Special mention must be made of two great hymns contained in these Acts, the Wedding Hymn (ch. 6ff.), which at least lends itself to interpretation in terms of the Valentinian imagery of the bridal chamber, and the Hymn of the Pearl (ch. 108ff.), often described as one of the most beautiful pieces of lit. produced by the Early church, but also presenting highly complex problems of interpretation. It tells of a prince, sent to Egypt to bring back a pearl. Fed by guile on the unclean food of Egypt, he forgets his mission and remains sunk in a sleep of lethargy until he is aroused by a letter from home that stirs him to fulfill his task. A notable feature is the description of the splendid robe that he left behind at home, and with which he is clothed on his return.

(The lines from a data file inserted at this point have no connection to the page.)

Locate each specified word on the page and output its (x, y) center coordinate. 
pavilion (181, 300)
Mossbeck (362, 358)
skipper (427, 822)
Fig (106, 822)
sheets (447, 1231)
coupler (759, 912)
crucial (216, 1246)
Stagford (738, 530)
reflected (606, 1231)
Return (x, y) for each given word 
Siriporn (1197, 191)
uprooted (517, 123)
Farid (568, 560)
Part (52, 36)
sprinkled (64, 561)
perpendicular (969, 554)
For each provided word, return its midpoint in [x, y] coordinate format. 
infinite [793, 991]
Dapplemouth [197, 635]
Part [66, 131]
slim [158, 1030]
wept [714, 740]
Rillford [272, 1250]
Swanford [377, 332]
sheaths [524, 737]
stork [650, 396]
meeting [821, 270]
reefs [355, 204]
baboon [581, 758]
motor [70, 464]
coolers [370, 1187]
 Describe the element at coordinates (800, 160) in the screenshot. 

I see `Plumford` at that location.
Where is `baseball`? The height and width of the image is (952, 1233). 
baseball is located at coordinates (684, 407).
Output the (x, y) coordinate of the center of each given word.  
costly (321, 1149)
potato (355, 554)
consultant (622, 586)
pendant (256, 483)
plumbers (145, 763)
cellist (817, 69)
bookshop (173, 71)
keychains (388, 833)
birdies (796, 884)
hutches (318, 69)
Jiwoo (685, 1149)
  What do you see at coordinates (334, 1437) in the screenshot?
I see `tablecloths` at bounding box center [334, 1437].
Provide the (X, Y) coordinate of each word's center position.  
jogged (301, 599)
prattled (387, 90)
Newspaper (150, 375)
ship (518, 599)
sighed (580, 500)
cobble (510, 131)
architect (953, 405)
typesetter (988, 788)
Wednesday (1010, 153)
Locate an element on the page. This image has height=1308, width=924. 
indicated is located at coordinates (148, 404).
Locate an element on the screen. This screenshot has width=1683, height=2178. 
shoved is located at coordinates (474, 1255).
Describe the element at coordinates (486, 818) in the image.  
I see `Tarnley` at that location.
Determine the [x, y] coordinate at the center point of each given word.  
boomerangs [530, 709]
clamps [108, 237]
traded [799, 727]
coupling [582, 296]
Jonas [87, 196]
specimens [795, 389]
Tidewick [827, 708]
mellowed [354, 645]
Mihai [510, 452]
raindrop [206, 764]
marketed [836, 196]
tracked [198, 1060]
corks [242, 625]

That the story is an allegory is beyond question, but who is the prince? The obvious interpretation is to take him as the symbol of the soul, and the story as an allegory of man’s redemption. What then is the pearl for which he was sent? On the other hand, the pearl is often a symbol for the soul, and some scholars have found here an allegory of the Redeemer; but this view also has its problems. The hymn is not specially appropriate to its context, and may be an adaptation of a very much older poem; whether it was an original Gnostic composition remains in doubt.

Other links.

Thomas is associated in tradition with the planting of Christianity in Edessa, where his bones were preserved. There are links between the Acts and the Coptic Gospel of Thomas (q.v.), also perhaps of Syrian origin. Attempts have been made to connect the Hymn of the Pearl with Bardesanes, or at least with his school, but again there is debate. In short, the book gives rise to many problems for which no final solution is possible. Its significance lies in its presentation of the ideals of an early branch of Eastern Christianity akin to, though not necessarily influenced by, the doctrines of certain Gnostic groups.

Bibliography

Translation in ANT 364ff., NTAp II. 425ff.; Findlay, Byways in Early Christian Literature (1923), 273ff.; detailed commentary in A. F. J. Klijn, The Acts of Thomas (1962).